Namun, “Doomsday” yang bermodal tata suara rekaman purba, membuat sang label langsung merilisnya dengan semena-mena. Justru sebaliknya, CD ini dihadirkan dengan penuh konsep. Menjadikan album “Doomsday” sebagai ‘rilisan death metal lokal terbaik tahun ini”!
Menurut mereka, kesampingkan dulu perkara audio, karena demo ini hanyalah memento. Siapa pun yang mengaku pelaku di komunitas metal lokal (baik yang baru atau yang sudah lapuk) jelas belum pernah mempraktisi apa yang kini Grausig suguhkan.
Mengingat maraknya rilisan death metal Indonesia hari ini yang monoton, lagi stereotipikal. “Dan sepertinya akan begitu-begitu saja sampai kiamat. Cih!”
Penggarapan sampul album “Doomsday” dengan salib terbalik tidak serta merta dihadirkan demi sensasi belaka. Sebagai grup yang pernah dicap blasphemic bin satanik, Grausig pernah tertimpa isu atas pembakaran kitab suci Al-Quran yang terjadi pada 1995 silam.

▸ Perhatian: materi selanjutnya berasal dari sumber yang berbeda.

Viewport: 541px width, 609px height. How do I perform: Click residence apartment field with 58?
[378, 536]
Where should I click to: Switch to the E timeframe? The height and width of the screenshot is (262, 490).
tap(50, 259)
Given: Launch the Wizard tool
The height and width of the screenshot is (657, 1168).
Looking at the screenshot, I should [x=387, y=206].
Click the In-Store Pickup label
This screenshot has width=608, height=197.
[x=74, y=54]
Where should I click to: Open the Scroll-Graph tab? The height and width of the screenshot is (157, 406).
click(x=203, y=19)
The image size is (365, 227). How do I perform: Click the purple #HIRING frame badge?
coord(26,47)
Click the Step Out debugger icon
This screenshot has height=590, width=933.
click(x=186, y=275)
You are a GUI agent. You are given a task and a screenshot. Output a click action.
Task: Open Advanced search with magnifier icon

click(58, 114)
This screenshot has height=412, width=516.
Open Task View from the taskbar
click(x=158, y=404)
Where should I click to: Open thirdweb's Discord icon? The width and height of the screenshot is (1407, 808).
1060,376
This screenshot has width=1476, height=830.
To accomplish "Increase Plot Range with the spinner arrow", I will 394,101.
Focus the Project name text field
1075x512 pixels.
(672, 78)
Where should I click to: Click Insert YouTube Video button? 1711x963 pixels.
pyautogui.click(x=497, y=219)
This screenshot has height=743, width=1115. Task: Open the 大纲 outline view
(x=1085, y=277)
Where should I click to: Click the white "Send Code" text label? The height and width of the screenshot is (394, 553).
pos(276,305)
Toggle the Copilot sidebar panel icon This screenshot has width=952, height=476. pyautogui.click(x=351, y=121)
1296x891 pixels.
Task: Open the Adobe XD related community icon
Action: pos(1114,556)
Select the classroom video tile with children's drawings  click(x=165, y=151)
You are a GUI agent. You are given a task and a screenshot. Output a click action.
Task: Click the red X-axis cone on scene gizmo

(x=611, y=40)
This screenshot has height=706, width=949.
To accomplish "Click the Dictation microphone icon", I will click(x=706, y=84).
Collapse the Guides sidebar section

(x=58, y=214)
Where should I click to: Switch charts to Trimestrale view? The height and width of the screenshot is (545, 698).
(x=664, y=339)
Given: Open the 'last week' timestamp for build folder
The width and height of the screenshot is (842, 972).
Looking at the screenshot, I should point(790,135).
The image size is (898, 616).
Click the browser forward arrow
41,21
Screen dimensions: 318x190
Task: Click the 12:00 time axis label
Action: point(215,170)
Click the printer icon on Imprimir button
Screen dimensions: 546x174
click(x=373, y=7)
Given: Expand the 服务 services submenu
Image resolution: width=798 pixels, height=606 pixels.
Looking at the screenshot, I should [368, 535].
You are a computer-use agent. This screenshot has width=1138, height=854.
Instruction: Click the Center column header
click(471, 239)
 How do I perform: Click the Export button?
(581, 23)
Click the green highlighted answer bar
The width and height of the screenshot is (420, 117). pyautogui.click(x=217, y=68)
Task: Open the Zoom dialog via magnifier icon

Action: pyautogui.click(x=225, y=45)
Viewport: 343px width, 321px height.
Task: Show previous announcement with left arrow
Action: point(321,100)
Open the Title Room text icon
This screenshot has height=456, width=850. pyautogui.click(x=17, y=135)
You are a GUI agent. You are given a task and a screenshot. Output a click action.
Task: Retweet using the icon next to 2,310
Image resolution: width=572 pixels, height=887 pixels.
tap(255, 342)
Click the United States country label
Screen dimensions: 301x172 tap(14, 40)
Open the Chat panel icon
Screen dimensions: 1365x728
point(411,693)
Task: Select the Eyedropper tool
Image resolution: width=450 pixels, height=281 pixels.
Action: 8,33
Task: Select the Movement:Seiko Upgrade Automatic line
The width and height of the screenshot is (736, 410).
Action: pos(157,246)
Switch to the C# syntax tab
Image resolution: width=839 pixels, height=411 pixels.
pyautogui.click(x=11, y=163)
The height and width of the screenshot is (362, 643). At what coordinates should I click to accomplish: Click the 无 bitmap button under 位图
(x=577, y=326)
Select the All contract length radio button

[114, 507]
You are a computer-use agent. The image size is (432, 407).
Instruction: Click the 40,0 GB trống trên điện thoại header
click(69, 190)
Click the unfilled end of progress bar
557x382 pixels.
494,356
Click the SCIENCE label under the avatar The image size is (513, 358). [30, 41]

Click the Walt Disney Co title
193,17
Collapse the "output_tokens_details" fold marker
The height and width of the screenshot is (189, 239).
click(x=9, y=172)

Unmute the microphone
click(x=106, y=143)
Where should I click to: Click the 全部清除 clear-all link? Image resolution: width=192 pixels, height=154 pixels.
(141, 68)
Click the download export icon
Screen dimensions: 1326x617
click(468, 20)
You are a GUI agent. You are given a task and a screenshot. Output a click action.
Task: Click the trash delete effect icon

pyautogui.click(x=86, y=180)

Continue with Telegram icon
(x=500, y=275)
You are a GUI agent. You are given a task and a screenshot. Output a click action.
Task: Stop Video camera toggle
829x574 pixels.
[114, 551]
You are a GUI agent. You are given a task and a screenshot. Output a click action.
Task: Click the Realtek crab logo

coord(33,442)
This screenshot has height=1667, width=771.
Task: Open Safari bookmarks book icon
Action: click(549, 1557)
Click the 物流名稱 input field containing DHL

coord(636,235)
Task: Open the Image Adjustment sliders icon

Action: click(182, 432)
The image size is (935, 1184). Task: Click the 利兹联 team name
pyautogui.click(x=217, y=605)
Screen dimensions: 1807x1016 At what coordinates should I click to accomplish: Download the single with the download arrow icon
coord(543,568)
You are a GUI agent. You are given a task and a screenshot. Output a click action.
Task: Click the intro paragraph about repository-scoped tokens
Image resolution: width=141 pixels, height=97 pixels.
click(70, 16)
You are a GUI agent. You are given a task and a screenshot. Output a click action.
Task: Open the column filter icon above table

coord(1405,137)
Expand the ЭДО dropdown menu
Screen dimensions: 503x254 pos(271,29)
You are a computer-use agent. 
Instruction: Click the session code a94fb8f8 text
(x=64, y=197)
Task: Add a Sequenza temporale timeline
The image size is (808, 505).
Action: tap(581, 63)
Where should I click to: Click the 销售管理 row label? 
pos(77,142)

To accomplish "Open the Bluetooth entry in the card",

Ngeriii…!!!
Imbasnya, pemukulan berdarah melayang naas ke mendiang James Budiyanto oleh para preman Blok M. Padahal target sasaran seharusnya adalah gitaris Yaya Wacked. Tidak jelas motif di balik kejadian itu.
“Cuma gara-gara dulu gue sering pake kalung salib kebalik,” kata Yaya menggerutu.
Kejadian tersebut akhirnya mengilhami konsep sampul “Doomsday” ini di kemudian hari. Ditambah lagi, booklet delapan halaman sebagai trailer sebuah buku tentang Yaya Wacked dan Grausig yang sedang diracik pihak label. Ini, kata mereka, pastinya akan sangat menarik!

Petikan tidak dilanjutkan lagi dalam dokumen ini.